INPUT MATERIAL
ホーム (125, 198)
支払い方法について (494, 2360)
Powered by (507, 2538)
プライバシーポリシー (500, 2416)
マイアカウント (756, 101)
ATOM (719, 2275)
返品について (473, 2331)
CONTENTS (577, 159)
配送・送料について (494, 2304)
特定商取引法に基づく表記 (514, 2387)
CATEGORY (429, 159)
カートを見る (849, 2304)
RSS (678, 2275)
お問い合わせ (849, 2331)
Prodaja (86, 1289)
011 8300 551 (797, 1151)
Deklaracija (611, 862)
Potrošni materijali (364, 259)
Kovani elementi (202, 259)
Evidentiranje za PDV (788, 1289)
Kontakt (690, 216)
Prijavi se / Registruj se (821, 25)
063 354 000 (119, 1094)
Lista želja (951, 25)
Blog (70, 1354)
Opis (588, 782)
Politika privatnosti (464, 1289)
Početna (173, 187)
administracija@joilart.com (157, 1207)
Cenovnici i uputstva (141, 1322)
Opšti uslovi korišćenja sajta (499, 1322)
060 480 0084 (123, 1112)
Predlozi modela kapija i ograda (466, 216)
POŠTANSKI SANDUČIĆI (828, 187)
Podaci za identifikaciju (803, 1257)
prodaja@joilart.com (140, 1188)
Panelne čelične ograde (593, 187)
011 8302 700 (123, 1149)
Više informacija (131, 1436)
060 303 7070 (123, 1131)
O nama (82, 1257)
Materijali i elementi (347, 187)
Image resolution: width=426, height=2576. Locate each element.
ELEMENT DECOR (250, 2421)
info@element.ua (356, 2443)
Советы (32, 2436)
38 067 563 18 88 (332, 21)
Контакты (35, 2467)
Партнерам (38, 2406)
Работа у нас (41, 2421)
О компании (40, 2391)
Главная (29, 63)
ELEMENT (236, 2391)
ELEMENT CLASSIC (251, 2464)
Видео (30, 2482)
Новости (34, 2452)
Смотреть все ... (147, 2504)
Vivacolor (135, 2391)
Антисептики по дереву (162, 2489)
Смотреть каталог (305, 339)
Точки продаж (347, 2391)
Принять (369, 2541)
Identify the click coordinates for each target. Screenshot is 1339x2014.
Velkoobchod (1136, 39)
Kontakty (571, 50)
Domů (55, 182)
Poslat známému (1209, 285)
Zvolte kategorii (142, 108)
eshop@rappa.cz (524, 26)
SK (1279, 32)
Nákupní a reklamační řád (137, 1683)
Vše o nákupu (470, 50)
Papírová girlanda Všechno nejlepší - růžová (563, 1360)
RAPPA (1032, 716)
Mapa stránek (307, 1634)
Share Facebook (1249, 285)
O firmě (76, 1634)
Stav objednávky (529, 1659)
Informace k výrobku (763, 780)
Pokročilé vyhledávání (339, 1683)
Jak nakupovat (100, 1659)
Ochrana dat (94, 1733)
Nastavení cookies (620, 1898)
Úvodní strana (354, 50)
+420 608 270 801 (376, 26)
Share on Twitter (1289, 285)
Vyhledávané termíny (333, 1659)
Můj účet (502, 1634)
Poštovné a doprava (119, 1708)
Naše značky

YOUR INSTRUCTIONS
Reproduce every line of the listing above, unchanged and in the same order.

EXERCISE ANSWER
ホーム (125, 198)
支払い方法について (494, 2360)
Powered by (507, 2538)
プライバシーポリシー (500, 2416)
マイアカウント (756, 101)
ATOM (719, 2275)
返品について (473, 2331)
CONTENTS (577, 159)
配送・送料について (494, 2304)
特定商取引法に基づく表記 (514, 2387)
CATEGORY (429, 159)
カートを見る (849, 2304)
RSS (678, 2275)
お問い合わせ (849, 2331)
Prodaja (86, 1289)
011 8300 551 (797, 1151)
Deklaracija (611, 862)
Potrošni materijali (364, 259)
Kovani elementi (202, 259)
Evidentiranje za PDV (788, 1289)
Kontakt (690, 216)
Prijavi se / Registruj se (821, 25)
063 354 000 (119, 1094)
Lista želja (951, 25)
Blog (70, 1354)
Opis (588, 782)
Politika privatnosti (464, 1289)
Početna (173, 187)
administracija@joilart.com (157, 1207)
Cenovnici i uputstva (141, 1322)
Opšti uslovi korišćenja sajta (499, 1322)
060 480 0084 (123, 1112)
Predlozi modela kapija i ograda (466, 216)
POŠTANSKI SANDUČIĆI (828, 187)
Podaci za identifikaciju (803, 1257)
prodaja@joilart.com (140, 1188)
Panelne čelične ograde (593, 187)
011 8302 700 (123, 1149)
Više informacija (131, 1436)
060 303 7070 (123, 1131)
O nama (82, 1257)
Materijali i elementi (347, 187)
Image resolution: width=426, height=2576. Locate each element.
ELEMENT DECOR (250, 2421)
info@element.ua (356, 2443)
Советы (32, 2436)
38 067 563 18 88 (332, 21)
Контакты (35, 2467)
Партнерам (38, 2406)
Работа у нас (41, 2421)
О компании (40, 2391)
Главная (29, 63)
ELEMENT (236, 2391)
ELEMENT CLASSIC (251, 2464)
Видео (30, 2482)
Новости (34, 2452)
Смотреть все ... (147, 2504)
Vivacolor (135, 2391)
Антисептики по дереву (162, 2489)
Смотреть каталог (305, 339)
Точки продаж (347, 2391)
Принять (369, 2541)
Identify the click coordinates for each target. Screenshot is 1339x2014.
Velkoobchod (1136, 39)
Kontakty (571, 50)
Domů (55, 182)
Poslat známému (1209, 285)
Zvolte kategorii (142, 108)
eshop@rappa.cz (524, 26)
SK (1279, 32)
Nákupní a reklamační řád (137, 1683)
Vše o nákupu (470, 50)
Papírová girlanda Všechno nejlepší - růžová (563, 1360)
RAPPA (1032, 716)
Mapa stránek (307, 1634)
Share Facebook (1249, 285)
O firmě (76, 1634)
Stav objednávky (529, 1659)
Informace k výrobku (763, 780)
Pokročilé vyhledávání (339, 1683)
Jak nakupovat (100, 1659)
Ochrana dat (94, 1733)
Nastavení cookies (620, 1898)
Úvodní strana (354, 50)
+420 608 270 801 (376, 26)
Share on Twitter (1289, 285)
Vyhledávané termíny (333, 1659)
Můj účet (502, 1634)
Poštovné a doprava (119, 1708)
Naše značky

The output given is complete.